**Task brief:** Reproduce each of the following records verbatim, leaving out the pictures.

**Entries shown:**
-=-=-=-=-
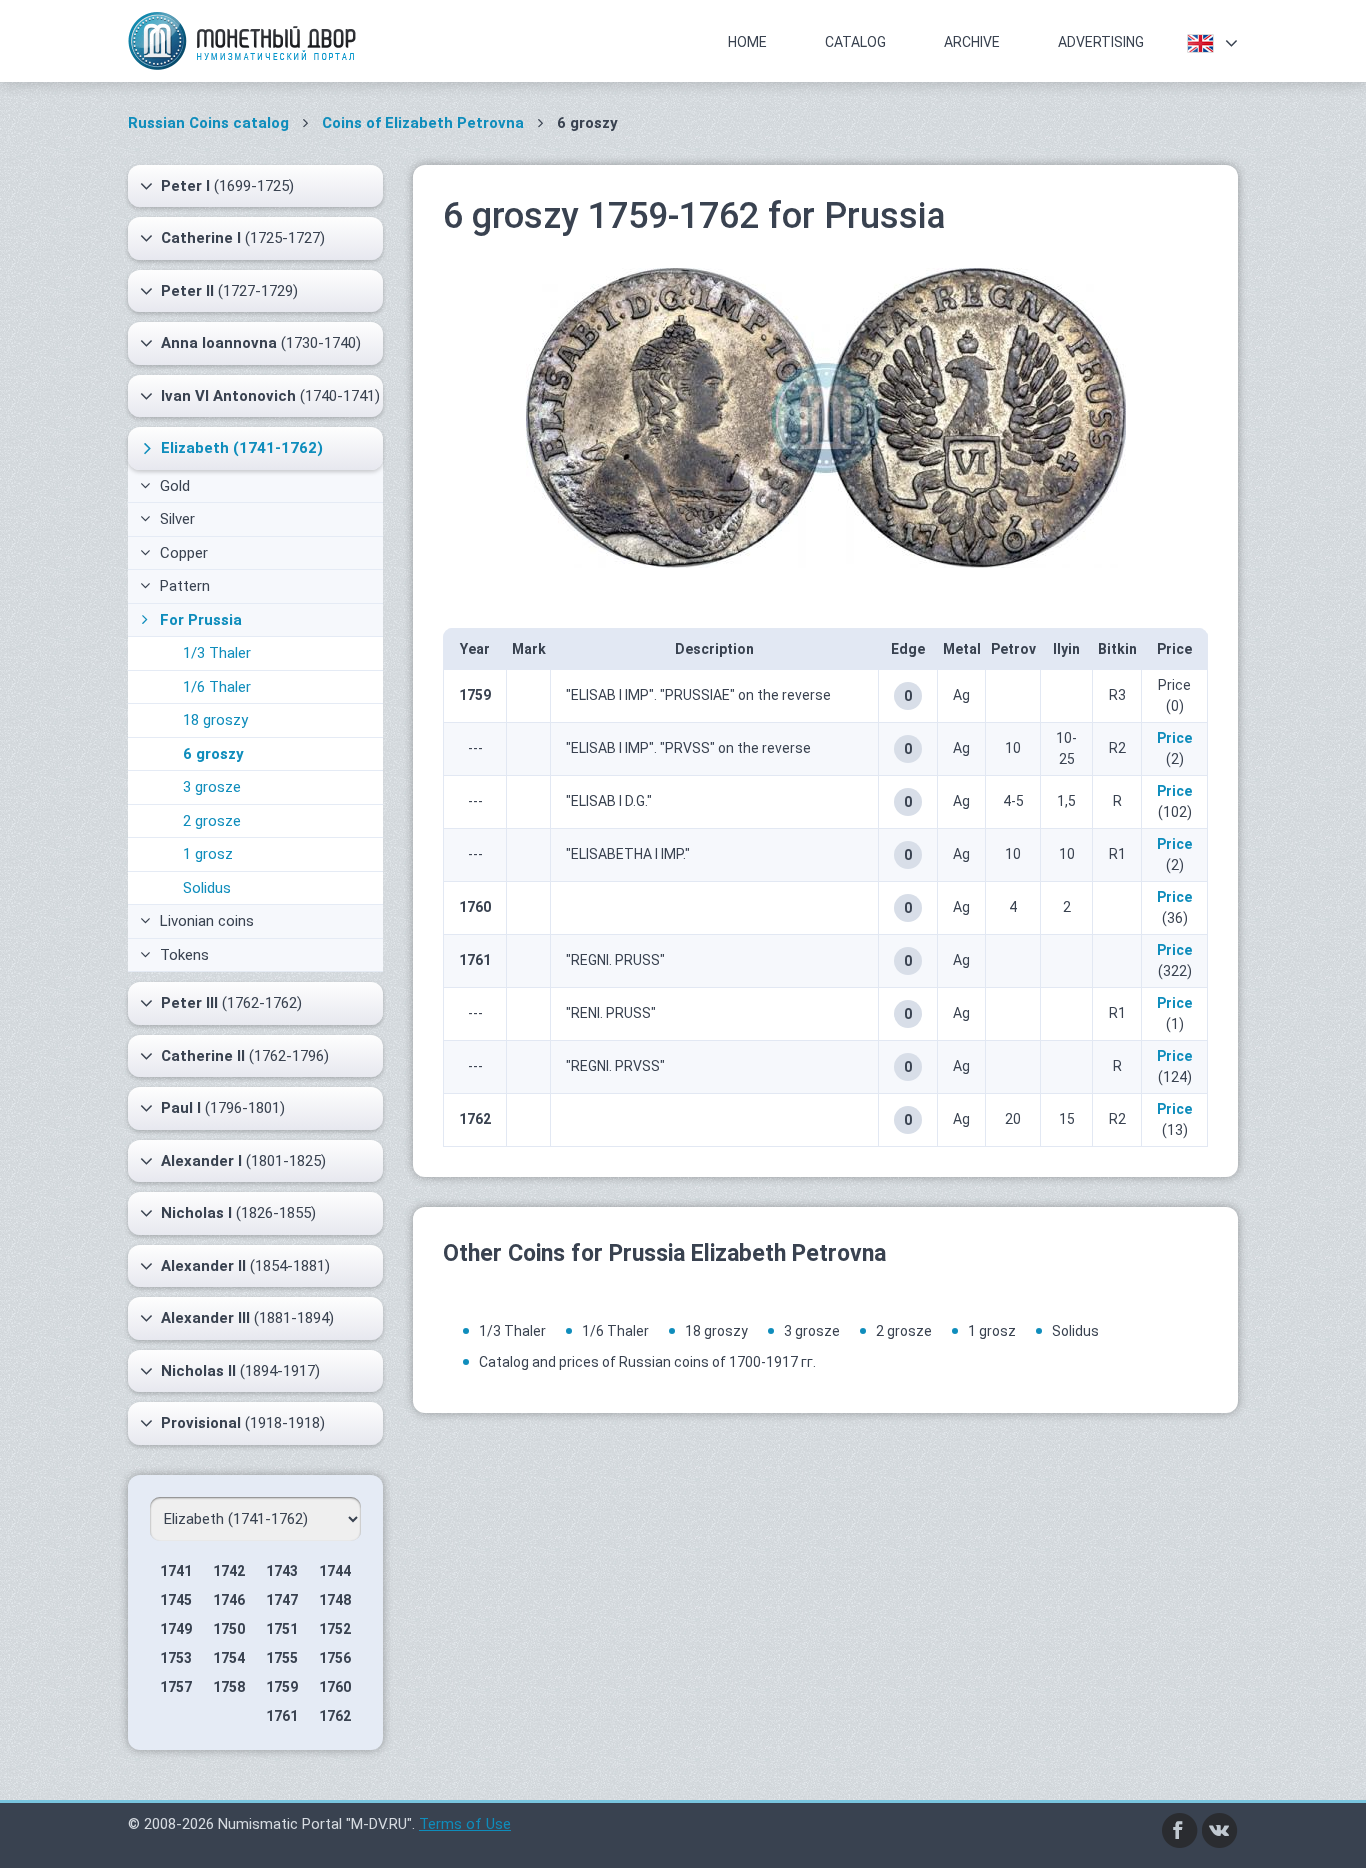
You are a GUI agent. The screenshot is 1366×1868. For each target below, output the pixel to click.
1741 (176, 1571)
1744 (335, 1571)
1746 (229, 1600)
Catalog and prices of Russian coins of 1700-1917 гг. (647, 1362)
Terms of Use (465, 1824)
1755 (282, 1658)
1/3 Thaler (217, 653)
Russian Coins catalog (208, 123)
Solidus (207, 888)
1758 (229, 1687)
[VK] (1220, 1829)
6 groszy (213, 754)
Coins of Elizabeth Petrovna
-=-=-=-=-
**Response to the exercise:**
You are a GUI agent. The screenshot is 1366×1868. For each target below, output the pixel to click.
1741 (176, 1571)
1744 (335, 1571)
1746 (229, 1600)
Catalog and prices of Russian coins of 1700-1917 гг. (647, 1362)
Terms of Use (465, 1824)
1755 (282, 1658)
1/3 Thaler (217, 653)
Russian Coins catalog (208, 123)
Solidus (207, 888)
1758 (229, 1687)
[VK] (1220, 1829)
6 groszy (213, 754)
Coins of Elizabeth Petrovna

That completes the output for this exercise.